Team Introduction:
Dedicated to building an industry-leading large-model dialogue system, the team serves hundreds of millions of daily active users, with application scenarios covering the entire Douyin e-commerce ecosystem. This includes core business scenarios such as platform customer service, platform merchant service, merchant customer service, influencer customer service, and innovative intelligent shopping guides. Through continuous technological innovation and optimization, the team has successfully established a complete intelligent dialogue solution, delivering significant efficiency improvements and user experience enhancements to e-commerce operations.
Research Objectives:
Develop an LLM-based customer service chatbot for TikTok and Douyin E-commerce, enabling intelligent customer service interactions. The LLM will handle the entire user inquiry process, including request clarification, solution negotiation, and execution.
Necessity:
LLM's strong conversational and reasoning abilities make it especially suitable for intelligent customer service, capable of potentially reaching the service standards of excellent human representatives.
Research Content:
Design a multi-agent framework based on LLM, integrating planning-agent, reply-agent, and tool-agent. Each agent will specialize in different functions, working collaboratively to manage the complete service process—from issue identification and solution negotiation to solution implementation and feedback.

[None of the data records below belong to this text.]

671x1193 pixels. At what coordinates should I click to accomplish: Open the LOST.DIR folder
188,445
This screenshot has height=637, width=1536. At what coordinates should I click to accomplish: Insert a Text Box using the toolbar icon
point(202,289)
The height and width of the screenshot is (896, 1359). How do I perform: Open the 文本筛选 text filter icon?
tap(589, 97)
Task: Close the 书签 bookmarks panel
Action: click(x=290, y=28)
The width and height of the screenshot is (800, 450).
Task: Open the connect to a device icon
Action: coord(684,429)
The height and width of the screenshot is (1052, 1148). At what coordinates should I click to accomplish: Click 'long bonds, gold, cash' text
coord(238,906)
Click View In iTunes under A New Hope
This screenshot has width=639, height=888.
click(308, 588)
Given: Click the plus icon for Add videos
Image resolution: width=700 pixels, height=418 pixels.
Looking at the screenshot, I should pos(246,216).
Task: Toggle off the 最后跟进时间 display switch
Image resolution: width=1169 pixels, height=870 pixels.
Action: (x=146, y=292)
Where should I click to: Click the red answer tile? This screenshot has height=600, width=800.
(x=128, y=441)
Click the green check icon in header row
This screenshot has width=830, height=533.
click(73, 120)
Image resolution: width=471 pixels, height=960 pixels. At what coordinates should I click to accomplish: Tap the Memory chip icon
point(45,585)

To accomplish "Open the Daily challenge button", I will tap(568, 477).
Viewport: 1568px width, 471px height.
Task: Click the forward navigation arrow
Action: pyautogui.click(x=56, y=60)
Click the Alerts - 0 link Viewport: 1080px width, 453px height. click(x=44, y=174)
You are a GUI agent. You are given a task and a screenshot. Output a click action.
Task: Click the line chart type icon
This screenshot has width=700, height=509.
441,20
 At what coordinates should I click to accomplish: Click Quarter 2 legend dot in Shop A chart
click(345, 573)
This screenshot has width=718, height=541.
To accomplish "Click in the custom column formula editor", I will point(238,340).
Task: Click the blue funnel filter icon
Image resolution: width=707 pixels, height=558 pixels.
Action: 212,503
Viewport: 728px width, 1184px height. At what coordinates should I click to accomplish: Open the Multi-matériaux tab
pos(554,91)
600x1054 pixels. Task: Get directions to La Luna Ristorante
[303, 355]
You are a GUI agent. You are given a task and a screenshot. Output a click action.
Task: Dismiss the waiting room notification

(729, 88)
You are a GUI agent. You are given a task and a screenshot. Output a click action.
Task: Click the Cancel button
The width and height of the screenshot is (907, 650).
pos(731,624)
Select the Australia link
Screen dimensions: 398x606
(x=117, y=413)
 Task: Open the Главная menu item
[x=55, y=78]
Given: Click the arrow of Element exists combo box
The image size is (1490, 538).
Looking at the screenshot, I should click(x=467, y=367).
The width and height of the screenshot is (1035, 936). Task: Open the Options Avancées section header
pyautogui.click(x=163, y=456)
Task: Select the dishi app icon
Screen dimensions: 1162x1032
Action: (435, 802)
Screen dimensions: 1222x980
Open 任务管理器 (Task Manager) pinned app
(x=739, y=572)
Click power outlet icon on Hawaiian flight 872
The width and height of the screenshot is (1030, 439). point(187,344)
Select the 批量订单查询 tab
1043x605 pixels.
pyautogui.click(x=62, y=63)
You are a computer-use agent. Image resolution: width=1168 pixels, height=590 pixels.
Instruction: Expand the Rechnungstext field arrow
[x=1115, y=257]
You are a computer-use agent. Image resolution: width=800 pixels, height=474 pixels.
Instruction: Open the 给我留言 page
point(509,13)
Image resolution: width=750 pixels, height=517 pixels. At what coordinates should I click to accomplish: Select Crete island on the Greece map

1) Reply-agent ensures the proposed solutions comply with platform policies and service guidelines, avoids excessive improvisation or hallucinations, and maintains smooth communication and negotiation with the user.
2) Planning-agent identifies user demands and problem scenarios, sourcing relevant service guidelines and constraints as well as recognizing risk scenarios.
3) Tool-agent validates the legality of tool usage, accurately interprets the results from tool interactions, and manages execution dependencies of various actions.
Research Challenges:
Compliance with service guidelines: Ensuring the chatbot's solutions adhere to platform service guidelines (such as available refund within xx days of parcel arrival and coupon limits per user per week).
Dynamic feedback adaptation: Static adherence to service rules and providing fixed solutions can limit the flexibility of reply-agents, preventing them from acting like excellent human customer service representatives. By enabling reply-agents to interact in real-time with their environment, considering user's behavioral trends, demands expressed during inquiries, and feedback on proposed solutions, personalized service can be provided. This approach fosters adaptive responses and progressive services and solutions, closely mirroring the flexibility and excellence of human customer service.
Self-reflection: Employing LLM's capabilities to understand, analyze, and evaluate its own behavior, fostering self-supervision and decision refinement through reflection on outputs, particularly with complex and ambiguous tasks.
Complex image processing: Handling scenarios involving numerous complex images (including shipping order photos, bank transaction screenshots, images of damaged goods received, and seller qualification certifications). These images contain key information crucial to enhancing the chatbot's problem resolution capabilities.